◆ EXERCISE REQUIREMENTS ◆
Down to the final line, write out the data below exactly.

◆ STUDY MATERIAL ◆
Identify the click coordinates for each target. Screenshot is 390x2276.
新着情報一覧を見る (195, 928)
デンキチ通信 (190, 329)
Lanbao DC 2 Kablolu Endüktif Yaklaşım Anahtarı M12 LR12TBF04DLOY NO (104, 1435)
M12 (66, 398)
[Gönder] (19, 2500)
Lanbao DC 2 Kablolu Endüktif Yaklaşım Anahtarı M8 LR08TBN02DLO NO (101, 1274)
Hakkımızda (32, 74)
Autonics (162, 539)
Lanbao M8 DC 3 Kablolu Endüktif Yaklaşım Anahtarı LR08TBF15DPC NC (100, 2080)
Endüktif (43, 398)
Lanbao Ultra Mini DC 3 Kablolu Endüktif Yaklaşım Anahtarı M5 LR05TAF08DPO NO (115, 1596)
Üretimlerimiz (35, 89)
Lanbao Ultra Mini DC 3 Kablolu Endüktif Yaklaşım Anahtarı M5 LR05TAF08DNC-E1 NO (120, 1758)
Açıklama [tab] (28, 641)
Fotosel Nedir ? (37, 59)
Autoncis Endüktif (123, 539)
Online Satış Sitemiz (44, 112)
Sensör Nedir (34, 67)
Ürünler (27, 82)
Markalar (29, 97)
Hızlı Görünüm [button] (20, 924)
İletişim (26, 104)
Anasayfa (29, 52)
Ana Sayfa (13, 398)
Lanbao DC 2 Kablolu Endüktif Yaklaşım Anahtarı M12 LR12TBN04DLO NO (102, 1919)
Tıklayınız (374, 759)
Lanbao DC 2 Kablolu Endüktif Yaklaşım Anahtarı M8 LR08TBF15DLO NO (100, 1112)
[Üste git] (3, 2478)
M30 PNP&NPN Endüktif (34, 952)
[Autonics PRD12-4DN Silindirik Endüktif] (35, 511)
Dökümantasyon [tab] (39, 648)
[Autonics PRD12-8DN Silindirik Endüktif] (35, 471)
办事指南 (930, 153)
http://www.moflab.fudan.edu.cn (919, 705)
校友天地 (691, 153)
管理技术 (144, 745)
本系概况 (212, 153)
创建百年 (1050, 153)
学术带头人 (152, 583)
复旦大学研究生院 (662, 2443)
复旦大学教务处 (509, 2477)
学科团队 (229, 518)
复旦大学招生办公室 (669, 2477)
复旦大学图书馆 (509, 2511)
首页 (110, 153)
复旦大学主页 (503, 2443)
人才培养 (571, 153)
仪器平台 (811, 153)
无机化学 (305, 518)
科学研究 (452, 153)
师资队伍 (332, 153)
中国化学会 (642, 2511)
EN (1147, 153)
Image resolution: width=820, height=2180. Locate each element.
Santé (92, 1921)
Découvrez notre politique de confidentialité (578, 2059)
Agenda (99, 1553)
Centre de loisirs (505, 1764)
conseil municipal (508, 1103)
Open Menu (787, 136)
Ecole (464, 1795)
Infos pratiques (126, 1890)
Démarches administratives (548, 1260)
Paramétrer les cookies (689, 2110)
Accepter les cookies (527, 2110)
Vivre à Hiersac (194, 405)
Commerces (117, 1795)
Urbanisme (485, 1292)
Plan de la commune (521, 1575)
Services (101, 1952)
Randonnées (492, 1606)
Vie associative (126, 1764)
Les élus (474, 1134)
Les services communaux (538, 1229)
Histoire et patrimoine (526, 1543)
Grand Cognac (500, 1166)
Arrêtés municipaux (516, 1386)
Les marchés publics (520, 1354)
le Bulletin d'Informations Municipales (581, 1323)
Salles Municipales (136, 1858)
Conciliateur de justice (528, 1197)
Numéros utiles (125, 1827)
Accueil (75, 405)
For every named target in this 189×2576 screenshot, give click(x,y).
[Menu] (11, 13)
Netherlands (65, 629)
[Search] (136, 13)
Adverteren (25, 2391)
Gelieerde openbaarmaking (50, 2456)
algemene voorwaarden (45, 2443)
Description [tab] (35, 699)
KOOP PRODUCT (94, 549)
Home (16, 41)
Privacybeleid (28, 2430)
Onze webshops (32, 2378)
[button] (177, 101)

◆ THE ANSWER ◆
Identify the click coordinates for each target. Screenshot is 390x2276.
新着情報一覧を見る (195, 928)
デンキチ通信 (190, 329)
Lanbao DC 2 Kablolu Endüktif Yaklaşım Anahtarı M12 LR12TBF04DLOY NO (104, 1435)
M12 (66, 398)
[Gönder] (19, 2500)
Lanbao DC 2 Kablolu Endüktif Yaklaşım Anahtarı M8 LR08TBN02DLO NO (101, 1274)
Hakkımızda (32, 74)
Autonics (162, 539)
Lanbao M8 DC 3 Kablolu Endüktif Yaklaşım Anahtarı LR08TBF15DPC NC (100, 2080)
Endüktif (43, 398)
Lanbao Ultra Mini DC 3 Kablolu Endüktif Yaklaşım Anahtarı M5 LR05TAF08DPO NO (115, 1596)
Üretimlerimiz (35, 89)
Lanbao Ultra Mini DC 3 Kablolu Endüktif Yaklaşım Anahtarı M5 LR05TAF08DNC-E1 NO (120, 1758)
Açıklama [tab] (28, 641)
Fotosel Nedir ? (37, 59)
Autoncis Endüktif (123, 539)
Online Satış Sitemiz (44, 112)
Sensör Nedir (34, 67)
Ürünler (27, 82)
Markalar (29, 97)
Hızlı Görünüm [button] (20, 924)
İletişim (26, 104)
Anasayfa (29, 52)
Ana Sayfa (13, 398)
Lanbao DC 2 Kablolu Endüktif Yaklaşım Anahtarı M12 LR12TBN04DLO NO (102, 1919)
Tıklayınız (374, 759)
Lanbao DC 2 Kablolu Endüktif Yaklaşım Anahtarı M8 LR08TBF15DLO NO (100, 1112)
[Üste git] (3, 2478)
M30 PNP&NPN Endüktif (34, 952)
[Autonics PRD12-4DN Silindirik Endüktif] (35, 511)
Dökümantasyon [tab] (39, 648)
[Autonics PRD12-8DN Silindirik Endüktif] (35, 471)
办事指南 (930, 153)
http://www.moflab.fudan.edu.cn (919, 705)
校友天地 (691, 153)
管理技术 (144, 745)
本系概况 (212, 153)
创建百年 (1050, 153)
学术带头人 (152, 583)
复旦大学研究生院 (662, 2443)
复旦大学教务处 (509, 2477)
学科团队 (229, 518)
复旦大学招生办公室 (669, 2477)
复旦大学图书馆 (509, 2511)
首页 (110, 153)
复旦大学主页 (503, 2443)
人才培养 (571, 153)
仪器平台 (811, 153)
无机化学 (305, 518)
科学研究 (452, 153)
师资队伍 (332, 153)
中国化学会 (642, 2511)
EN (1147, 153)
Image resolution: width=820, height=2180. Locate each element.
Santé (92, 1921)
Découvrez notre politique de confidentialité (578, 2059)
Agenda (99, 1553)
Centre de loisirs (505, 1764)
conseil municipal (508, 1103)
Open Menu (787, 136)
Ecole (464, 1795)
Infos pratiques (126, 1890)
Démarches administratives (548, 1260)
Paramétrer les cookies (689, 2110)
Accepter les cookies (527, 2110)
Vivre à Hiersac (194, 405)
Commerces (117, 1795)
Urbanisme (485, 1292)
Plan de la commune (521, 1575)
Services (101, 1952)
Randonnées (492, 1606)
Vie associative (126, 1764)
Les élus (474, 1134)
Les services communaux (538, 1229)
Histoire et patrimoine (526, 1543)
Grand Cognac (500, 1166)
Arrêtés municipaux (516, 1386)
Les marchés publics (520, 1354)
le Bulletin d'Informations Municipales (581, 1323)
Salles Municipales (136, 1858)
Conciliateur de justice (528, 1197)
Numéros utiles (125, 1827)
Accueil (75, 405)
For every named target in this 189×2576 screenshot, give click(x,y).
[Menu] (11, 13)
Netherlands (65, 629)
[Search] (136, 13)
Adverteren (25, 2391)
Gelieerde openbaarmaking (50, 2456)
algemene voorwaarden (45, 2443)
Description [tab] (35, 699)
KOOP PRODUCT (94, 549)
Home (16, 41)
Privacybeleid (28, 2430)
Onze webshops (32, 2378)
[button] (177, 101)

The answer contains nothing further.